EXERCISE INPUTS:

● ● ● ●

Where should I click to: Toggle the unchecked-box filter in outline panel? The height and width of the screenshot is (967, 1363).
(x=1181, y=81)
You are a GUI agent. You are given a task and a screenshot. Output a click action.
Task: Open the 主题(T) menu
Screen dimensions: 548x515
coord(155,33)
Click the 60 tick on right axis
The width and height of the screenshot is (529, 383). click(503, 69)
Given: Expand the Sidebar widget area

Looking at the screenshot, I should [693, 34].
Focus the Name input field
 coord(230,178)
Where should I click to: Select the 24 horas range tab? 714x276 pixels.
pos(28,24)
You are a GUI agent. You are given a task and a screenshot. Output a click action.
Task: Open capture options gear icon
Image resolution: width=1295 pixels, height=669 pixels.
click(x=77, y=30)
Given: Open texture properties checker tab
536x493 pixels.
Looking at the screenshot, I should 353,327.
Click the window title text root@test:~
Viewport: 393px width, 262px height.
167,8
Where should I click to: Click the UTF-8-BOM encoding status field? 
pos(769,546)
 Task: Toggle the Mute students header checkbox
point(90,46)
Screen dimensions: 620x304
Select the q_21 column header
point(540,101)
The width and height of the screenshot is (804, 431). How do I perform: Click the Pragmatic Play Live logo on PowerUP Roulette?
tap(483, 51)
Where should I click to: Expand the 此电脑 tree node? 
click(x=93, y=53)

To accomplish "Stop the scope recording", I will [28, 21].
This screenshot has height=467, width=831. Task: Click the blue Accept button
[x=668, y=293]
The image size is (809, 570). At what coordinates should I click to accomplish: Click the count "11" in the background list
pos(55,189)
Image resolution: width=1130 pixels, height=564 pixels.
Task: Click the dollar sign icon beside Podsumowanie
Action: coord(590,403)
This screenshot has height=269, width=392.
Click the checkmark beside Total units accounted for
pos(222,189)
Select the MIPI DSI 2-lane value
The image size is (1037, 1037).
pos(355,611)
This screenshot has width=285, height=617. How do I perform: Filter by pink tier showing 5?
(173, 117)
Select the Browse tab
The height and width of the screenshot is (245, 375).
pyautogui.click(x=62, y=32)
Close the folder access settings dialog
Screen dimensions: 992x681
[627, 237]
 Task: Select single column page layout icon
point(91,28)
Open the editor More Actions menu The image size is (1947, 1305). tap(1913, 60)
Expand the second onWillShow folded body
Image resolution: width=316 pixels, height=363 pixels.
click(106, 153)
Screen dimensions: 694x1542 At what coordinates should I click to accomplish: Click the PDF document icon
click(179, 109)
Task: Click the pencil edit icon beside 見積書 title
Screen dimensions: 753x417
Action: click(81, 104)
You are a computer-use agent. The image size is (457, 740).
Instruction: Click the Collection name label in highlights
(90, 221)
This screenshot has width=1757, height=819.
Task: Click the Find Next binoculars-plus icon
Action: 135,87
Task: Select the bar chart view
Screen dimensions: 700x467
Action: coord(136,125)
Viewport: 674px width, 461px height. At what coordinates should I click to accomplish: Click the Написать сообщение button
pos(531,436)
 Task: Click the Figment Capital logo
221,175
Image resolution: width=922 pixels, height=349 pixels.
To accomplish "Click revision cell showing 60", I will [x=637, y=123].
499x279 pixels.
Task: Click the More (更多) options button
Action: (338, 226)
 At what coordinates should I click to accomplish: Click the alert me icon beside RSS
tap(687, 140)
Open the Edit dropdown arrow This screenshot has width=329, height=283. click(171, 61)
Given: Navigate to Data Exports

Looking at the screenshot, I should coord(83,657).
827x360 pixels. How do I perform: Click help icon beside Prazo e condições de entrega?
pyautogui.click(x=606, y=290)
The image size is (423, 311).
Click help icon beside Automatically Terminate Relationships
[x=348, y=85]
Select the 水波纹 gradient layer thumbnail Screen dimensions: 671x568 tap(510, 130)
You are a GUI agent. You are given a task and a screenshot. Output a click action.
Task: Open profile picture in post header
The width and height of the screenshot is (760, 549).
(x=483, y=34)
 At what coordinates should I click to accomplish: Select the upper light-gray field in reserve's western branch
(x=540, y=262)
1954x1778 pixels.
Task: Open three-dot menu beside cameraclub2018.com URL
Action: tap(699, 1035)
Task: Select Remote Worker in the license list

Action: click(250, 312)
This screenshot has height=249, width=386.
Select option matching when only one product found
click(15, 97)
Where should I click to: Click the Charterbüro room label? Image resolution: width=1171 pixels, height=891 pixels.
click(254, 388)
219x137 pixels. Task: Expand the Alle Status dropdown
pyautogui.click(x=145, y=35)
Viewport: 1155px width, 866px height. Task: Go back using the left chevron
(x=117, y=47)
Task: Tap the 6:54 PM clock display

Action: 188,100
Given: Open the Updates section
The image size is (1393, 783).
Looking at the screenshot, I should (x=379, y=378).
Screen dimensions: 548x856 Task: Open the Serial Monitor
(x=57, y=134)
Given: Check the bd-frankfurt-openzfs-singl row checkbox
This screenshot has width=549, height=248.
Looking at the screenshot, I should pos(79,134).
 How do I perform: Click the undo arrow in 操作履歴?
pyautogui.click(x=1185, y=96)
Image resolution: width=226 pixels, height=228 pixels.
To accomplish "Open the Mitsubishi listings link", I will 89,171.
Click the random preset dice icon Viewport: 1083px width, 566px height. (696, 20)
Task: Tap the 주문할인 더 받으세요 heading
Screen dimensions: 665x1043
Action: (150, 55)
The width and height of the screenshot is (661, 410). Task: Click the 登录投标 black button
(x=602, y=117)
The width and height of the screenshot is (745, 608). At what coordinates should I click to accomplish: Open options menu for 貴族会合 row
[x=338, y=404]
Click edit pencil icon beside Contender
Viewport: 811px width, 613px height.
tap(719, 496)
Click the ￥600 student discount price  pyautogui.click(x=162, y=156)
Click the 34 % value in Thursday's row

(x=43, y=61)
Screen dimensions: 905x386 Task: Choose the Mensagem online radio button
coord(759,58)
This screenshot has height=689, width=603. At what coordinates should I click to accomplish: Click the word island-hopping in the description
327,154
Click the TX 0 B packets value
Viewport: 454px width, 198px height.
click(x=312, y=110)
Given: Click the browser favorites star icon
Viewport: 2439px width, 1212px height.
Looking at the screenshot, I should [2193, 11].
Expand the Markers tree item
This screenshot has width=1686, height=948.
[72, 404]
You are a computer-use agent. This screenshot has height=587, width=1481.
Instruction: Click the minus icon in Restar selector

● ● ● ●

WHAT YOU HAVE TO DO:
Copy the listing above line for line, without changing anything.

WRITTEN ANSWER:
Where should I click to: Toggle the unchecked-box filter in outline panel? The height and width of the screenshot is (967, 1363).
(x=1181, y=81)
You are a GUI agent. You are given a task and a screenshot. Output a click action.
Task: Open the 主题(T) menu
Screen dimensions: 548x515
coord(155,33)
Click the 60 tick on right axis
The width and height of the screenshot is (529, 383). click(503, 69)
Given: Expand the Sidebar widget area

Looking at the screenshot, I should [693, 34].
Focus the Name input field
 coord(230,178)
Where should I click to: Select the 24 horas range tab? 714x276 pixels.
pos(28,24)
You are a GUI agent. You are given a task and a screenshot. Output a click action.
Task: Open capture options gear icon
Image resolution: width=1295 pixels, height=669 pixels.
click(x=77, y=30)
Given: Open texture properties checker tab
536x493 pixels.
Looking at the screenshot, I should 353,327.
Click the window title text root@test:~
Viewport: 393px width, 262px height.
167,8
Where should I click to: Click the UTF-8-BOM encoding status field? 
pos(769,546)
 Task: Toggle the Mute students header checkbox
point(90,46)
Screen dimensions: 620x304
Select the q_21 column header
point(540,101)
The width and height of the screenshot is (804, 431). How do I perform: Click the Pragmatic Play Live logo on PowerUP Roulette?
tap(483, 51)
Where should I click to: Expand the 此电脑 tree node? 
click(x=93, y=53)

To accomplish "Stop the scope recording", I will [28, 21].
This screenshot has height=467, width=831. Task: Click the blue Accept button
[x=668, y=293]
The image size is (809, 570). At what coordinates should I click to accomplish: Click the count "11" in the background list
pos(55,189)
Image resolution: width=1130 pixels, height=564 pixels.
Task: Click the dollar sign icon beside Podsumowanie
Action: coord(590,403)
This screenshot has height=269, width=392.
Click the checkmark beside Total units accounted for
pos(222,189)
Select the MIPI DSI 2-lane value
The image size is (1037, 1037).
pos(355,611)
This screenshot has width=285, height=617. How do I perform: Filter by pink tier showing 5?
(173, 117)
Select the Browse tab
The height and width of the screenshot is (245, 375).
pyautogui.click(x=62, y=32)
Close the folder access settings dialog
Screen dimensions: 992x681
[627, 237]
 Task: Select single column page layout icon
point(91,28)
Open the editor More Actions menu The image size is (1947, 1305). tap(1913, 60)
Expand the second onWillShow folded body
Image resolution: width=316 pixels, height=363 pixels.
click(106, 153)
Screen dimensions: 694x1542 At what coordinates should I click to accomplish: Click the PDF document icon
click(179, 109)
Task: Click the pencil edit icon beside 見積書 title
Screen dimensions: 753x417
Action: click(81, 104)
You are a computer-use agent. The image size is (457, 740).
Instruction: Click the Collection name label in highlights
(90, 221)
This screenshot has width=1757, height=819.
Task: Click the Find Next binoculars-plus icon
Action: 135,87
Task: Select the bar chart view
Screen dimensions: 700x467
Action: coord(136,125)
Viewport: 674px width, 461px height. At what coordinates should I click to accomplish: Click the Написать сообщение button
pos(531,436)
 Task: Click the Figment Capital logo
221,175
Image resolution: width=922 pixels, height=349 pixels.
To accomplish "Click revision cell showing 60", I will [x=637, y=123].
499x279 pixels.
Task: Click the More (更多) options button
Action: (338, 226)
 At what coordinates should I click to accomplish: Click the alert me icon beside RSS
tap(687, 140)
Open the Edit dropdown arrow This screenshot has width=329, height=283. click(171, 61)
Given: Navigate to Data Exports

Looking at the screenshot, I should coord(83,657).
827x360 pixels. How do I perform: Click help icon beside Prazo e condições de entrega?
pyautogui.click(x=606, y=290)
The image size is (423, 311).
Click help icon beside Automatically Terminate Relationships
[x=348, y=85]
Select the 水波纹 gradient layer thumbnail Screen dimensions: 671x568 tap(510, 130)
You are a GUI agent. You are given a task and a screenshot. Output a click action.
Task: Open profile picture in post header
The width and height of the screenshot is (760, 549).
(x=483, y=34)
 At what coordinates should I click to accomplish: Select the upper light-gray field in reserve's western branch
(x=540, y=262)
1954x1778 pixels.
Task: Open three-dot menu beside cameraclub2018.com URL
Action: tap(699, 1035)
Task: Select Remote Worker in the license list

Action: click(250, 312)
This screenshot has height=249, width=386.
Select option matching when only one product found
click(15, 97)
Where should I click to: Click the Charterbüro room label? Image resolution: width=1171 pixels, height=891 pixels.
click(254, 388)
219x137 pixels. Task: Expand the Alle Status dropdown
pyautogui.click(x=145, y=35)
Viewport: 1155px width, 866px height. Task: Go back using the left chevron
(x=117, y=47)
Task: Tap the 6:54 PM clock display

Action: 188,100
Given: Open the Updates section
The image size is (1393, 783).
Looking at the screenshot, I should (x=379, y=378).
Screen dimensions: 548x856 Task: Open the Serial Monitor
(x=57, y=134)
Given: Check the bd-frankfurt-openzfs-singl row checkbox
This screenshot has width=549, height=248.
Looking at the screenshot, I should pos(79,134).
 How do I perform: Click the undo arrow in 操作履歴?
pyautogui.click(x=1185, y=96)
Image resolution: width=226 pixels, height=228 pixels.
To accomplish "Open the Mitsubishi listings link", I will 89,171.
Click the random preset dice icon Viewport: 1083px width, 566px height. (696, 20)
Task: Tap the 주문할인 더 받으세요 heading
Screen dimensions: 665x1043
Action: (150, 55)
The width and height of the screenshot is (661, 410). Task: Click the 登录投标 black button
(x=602, y=117)
The width and height of the screenshot is (745, 608). At what coordinates should I click to accomplish: Open options menu for 貴族会合 row
[x=338, y=404]
Click edit pencil icon beside Contender
Viewport: 811px width, 613px height.
tap(719, 496)
Click the ￥600 student discount price  pyautogui.click(x=162, y=156)
Click the 34 % value in Thursday's row

(x=43, y=61)
Screen dimensions: 905x386 Task: Choose the Mensagem online radio button
coord(759,58)
This screenshot has height=689, width=603. At what coordinates should I click to accomplish: Click the word island-hopping in the description
327,154
Click the TX 0 B packets value
Viewport: 454px width, 198px height.
click(x=312, y=110)
Given: Click the browser favorites star icon
Viewport: 2439px width, 1212px height.
Looking at the screenshot, I should [2193, 11].
Expand the Markers tree item
This screenshot has width=1686, height=948.
[72, 404]
You are a computer-use agent. This screenshot has height=587, width=1481.
Instruction: Click the minus icon in Restar selector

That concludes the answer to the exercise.